Petersdorf Die Arbeiten an der Erweiterung des Kindergartens Alsmoos sollen Mitte/Ende Juni beginnen. Von der Regierung von Schwaben liegt der Bescheid vor, dass sie sich mit 365100 Euro an den Kosten beteiligen werde. Daraufhin vergab der Gemeinderat in seiner Sitzung am Montagabend im nicht öffentlichen Teil gleich den ersten Auftrag für die Erweiterung um Räume für Kinder unter drei Jahren.
Den Zuschlag für die Beton- und Maurerarbeiten erhielt die Firma Michl in Inchenhofen. Sie gab mit 107000 Euro das günstigste Angebot ab. Das Unternehmen war bereits beim Gemeindezentrum nur wenige Meter entfernt im Einsatz. In den kommenden Wochen werden die weiteren Gewerke ausgeschrieben. Ihre Vergabe soll bei der nächsten Sitzung des Gemeinderats am 11. Juni erfolgen.
Auch der Kirchplatz in Alsmoos war Thema
Ebenfalls ein Thema war der Alsmooser Kirchplatz. Vor einer Woche gab es einen Ortstermin vor der Kirche mit Pfarrer, Pfarrgemeinderat, Kirchenverwaltung und Anlieger. Bürgermeister Johann Settele sprach von einem „guten Gespräch“. Monika Huber erhielt den Auftrag, einen Plan zu entwerfen, wie der Kirchplatz künftig aussehen könnte. Einige Parkplätze sollen mit Rasenfugensteine bestückt werden, außerdem ist angedacht, dass eine junge Linde eingepflanzt wird. Wie berichtet, wurde die rund 130 Jahre alte Kastanie umgelegt, weil ein Gutachter ihre Standfestigkeit entschieden infrage gestellt hatte.

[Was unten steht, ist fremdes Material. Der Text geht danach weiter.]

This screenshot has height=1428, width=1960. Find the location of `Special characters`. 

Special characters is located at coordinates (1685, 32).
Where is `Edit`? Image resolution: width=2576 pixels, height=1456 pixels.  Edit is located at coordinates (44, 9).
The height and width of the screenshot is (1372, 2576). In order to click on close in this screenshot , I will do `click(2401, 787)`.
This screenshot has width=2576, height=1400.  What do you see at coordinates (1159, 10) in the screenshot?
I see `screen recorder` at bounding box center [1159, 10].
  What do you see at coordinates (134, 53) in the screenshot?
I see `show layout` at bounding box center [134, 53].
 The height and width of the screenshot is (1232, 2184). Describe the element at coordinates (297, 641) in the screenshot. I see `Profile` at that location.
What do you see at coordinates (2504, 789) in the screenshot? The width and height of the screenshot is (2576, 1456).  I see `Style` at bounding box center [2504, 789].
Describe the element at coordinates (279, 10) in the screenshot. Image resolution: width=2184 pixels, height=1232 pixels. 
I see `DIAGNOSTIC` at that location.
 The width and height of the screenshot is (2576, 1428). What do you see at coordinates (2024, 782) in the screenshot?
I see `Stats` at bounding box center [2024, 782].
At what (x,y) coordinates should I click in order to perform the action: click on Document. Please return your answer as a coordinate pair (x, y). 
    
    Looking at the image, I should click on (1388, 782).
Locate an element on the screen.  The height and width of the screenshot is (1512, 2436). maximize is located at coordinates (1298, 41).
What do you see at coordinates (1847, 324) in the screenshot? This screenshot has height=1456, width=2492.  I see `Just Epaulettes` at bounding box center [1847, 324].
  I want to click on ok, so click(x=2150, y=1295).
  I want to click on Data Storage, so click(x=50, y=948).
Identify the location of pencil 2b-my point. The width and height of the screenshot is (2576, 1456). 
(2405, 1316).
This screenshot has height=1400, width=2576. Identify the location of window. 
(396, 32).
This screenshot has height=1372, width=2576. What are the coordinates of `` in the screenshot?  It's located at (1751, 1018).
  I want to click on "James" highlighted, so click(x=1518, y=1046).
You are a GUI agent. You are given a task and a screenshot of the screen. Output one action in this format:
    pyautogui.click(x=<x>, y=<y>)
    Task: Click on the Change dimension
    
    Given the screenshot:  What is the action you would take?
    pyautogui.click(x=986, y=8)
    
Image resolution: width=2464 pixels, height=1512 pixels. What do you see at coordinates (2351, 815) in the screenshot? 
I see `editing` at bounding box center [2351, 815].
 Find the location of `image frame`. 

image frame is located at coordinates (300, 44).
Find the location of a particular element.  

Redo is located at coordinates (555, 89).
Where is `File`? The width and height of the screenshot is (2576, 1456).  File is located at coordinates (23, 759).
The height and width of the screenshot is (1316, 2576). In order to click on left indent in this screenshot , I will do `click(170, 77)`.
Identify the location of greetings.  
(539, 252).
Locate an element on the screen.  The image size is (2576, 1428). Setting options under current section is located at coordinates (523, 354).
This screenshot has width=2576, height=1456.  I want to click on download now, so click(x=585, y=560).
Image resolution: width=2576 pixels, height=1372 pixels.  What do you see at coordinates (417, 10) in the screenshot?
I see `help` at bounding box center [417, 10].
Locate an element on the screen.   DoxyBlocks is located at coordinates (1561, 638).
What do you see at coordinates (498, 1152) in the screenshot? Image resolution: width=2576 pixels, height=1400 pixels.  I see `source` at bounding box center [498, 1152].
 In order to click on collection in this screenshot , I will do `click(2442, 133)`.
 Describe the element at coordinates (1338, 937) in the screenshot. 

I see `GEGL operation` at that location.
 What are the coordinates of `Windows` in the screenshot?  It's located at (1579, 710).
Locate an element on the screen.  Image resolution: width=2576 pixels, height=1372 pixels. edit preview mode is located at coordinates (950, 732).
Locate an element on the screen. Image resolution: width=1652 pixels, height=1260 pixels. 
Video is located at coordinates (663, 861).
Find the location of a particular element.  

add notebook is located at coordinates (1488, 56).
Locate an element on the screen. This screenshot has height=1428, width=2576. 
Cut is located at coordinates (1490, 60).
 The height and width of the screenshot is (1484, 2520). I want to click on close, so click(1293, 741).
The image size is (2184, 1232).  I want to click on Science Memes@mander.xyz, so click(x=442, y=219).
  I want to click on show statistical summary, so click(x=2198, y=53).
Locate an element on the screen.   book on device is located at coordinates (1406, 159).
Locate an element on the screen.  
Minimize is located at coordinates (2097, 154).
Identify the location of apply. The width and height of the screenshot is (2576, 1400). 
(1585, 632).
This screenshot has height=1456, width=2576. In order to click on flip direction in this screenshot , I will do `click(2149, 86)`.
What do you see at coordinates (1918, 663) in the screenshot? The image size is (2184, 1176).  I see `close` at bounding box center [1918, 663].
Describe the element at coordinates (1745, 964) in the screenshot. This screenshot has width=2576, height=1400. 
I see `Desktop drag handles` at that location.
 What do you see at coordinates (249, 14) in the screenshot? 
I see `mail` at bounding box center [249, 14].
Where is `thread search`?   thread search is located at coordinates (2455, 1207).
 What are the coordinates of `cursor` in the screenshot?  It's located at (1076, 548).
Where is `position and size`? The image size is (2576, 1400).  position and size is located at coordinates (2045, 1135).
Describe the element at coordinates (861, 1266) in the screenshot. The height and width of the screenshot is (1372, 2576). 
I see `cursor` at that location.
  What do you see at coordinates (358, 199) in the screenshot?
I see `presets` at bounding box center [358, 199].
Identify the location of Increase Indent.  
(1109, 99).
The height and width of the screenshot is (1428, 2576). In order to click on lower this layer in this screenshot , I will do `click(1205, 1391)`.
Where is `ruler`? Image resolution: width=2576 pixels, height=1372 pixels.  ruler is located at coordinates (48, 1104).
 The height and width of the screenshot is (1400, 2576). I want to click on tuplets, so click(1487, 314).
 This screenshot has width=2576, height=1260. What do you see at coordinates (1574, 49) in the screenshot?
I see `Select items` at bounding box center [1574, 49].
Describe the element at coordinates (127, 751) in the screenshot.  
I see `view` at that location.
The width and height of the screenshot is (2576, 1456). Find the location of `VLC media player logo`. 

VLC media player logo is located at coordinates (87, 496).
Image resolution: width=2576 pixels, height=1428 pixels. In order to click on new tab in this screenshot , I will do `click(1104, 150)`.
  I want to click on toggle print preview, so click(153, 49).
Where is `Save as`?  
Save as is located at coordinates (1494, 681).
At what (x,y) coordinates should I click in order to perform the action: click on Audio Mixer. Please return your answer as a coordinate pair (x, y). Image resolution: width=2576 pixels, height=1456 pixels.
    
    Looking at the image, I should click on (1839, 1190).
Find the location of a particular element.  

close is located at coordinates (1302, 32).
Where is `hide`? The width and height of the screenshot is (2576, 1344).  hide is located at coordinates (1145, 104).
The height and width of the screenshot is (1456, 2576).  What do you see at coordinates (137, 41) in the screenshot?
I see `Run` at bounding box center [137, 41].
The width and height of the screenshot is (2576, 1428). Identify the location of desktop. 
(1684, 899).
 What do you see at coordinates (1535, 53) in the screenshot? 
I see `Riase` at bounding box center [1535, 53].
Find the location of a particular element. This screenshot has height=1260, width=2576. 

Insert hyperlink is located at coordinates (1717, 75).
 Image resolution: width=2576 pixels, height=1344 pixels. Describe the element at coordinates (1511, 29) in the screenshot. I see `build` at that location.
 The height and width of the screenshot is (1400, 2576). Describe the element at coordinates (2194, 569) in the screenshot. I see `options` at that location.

Am Stumpf, der in Kürze ausgefräst werden soll, fand der Bürgermeister ein Schreiben, das er als Kopie den Gemeinderäten auf den Tisch legte. Darin hatte sich eine unbekannte Person als Dichter versucht und ihr Missfallen über die Entfernung des Baumes auf diese Weise zum Ausdruck gebracht: „Mein Freund, der Baum, ist tot. Er starb im frühen Morgenrot durch kommunale Hand. Das ist eine Schand’, armes Wittelsbacher Land.“ Settele kommentierte diese Art des Protestes so: „Wenn einer seine Meinung kundtut, sollte er seinen Namen druntersetzen. Der Baum war kaputt.“ Richard Brandner, zweiter Bürgermeister, betonte, wie wichtig es sei, Entscheidungen aufgrund eines Gutachtens zu treffen.
Die Bücherei Aindling erhält von Petersdorf einen einmaligen Zuschuss von 400 Euro. Settele hatte zunächst erklärt, bei Aindling handle es sich um ein Kleinzentrum, das sollte daher solche Einrichtungen vorhalten. Vor rund zehn Jahren habe sich Petersdorf bei der Eröffnung finanziell beteiligt.
Stephan End urteilte anders: „Das gehört zum guten Ton, wir sollten uns beteiligen.“ Peter Brandner äußerte sich zurückhaltend: „Ich finde, da sind wir nicht richtig zuständig, dass wir so eine Einrichtung finanzieren.“ Er hätte sich gewünscht, dass man mehr erfährt über den Haushalt der Bücherei. Richard Brandner wies daraufhin, dass es sich um eine Summe handle, die „uns nicht wehtut“; sie sollte ein Signal an Aindling sein. Markus Ehm sprach von einer wichtigen Bildungs- und Kultureinrichtung: „Vielleicht ziehen andere Kommunen nach.“ Am Ende der Debatte fiel die Entscheidung für die 400 Euro ohne Gegenstimme.
Die Freiwillige Feuerwehr Petersdorf hatte am vergangenen Samstag ihre Jahreshauptversammlung durchgeführt. Die Einladung erfolgte kurzfristig, darum fehlten offizielle Vertreter der Kommune. Stephan End äußerte sich daher im Gemeinderat; er bedankte sich für die Unterstützung durch die Gemeinde, verbunden mit der Hoffnung „auf eine weiterhin gute Zusammenarbeit“. Das alte Feuerwehrhaus habe man in 300 Stunden Eigenleistung wieder auf Vordermann gebracht.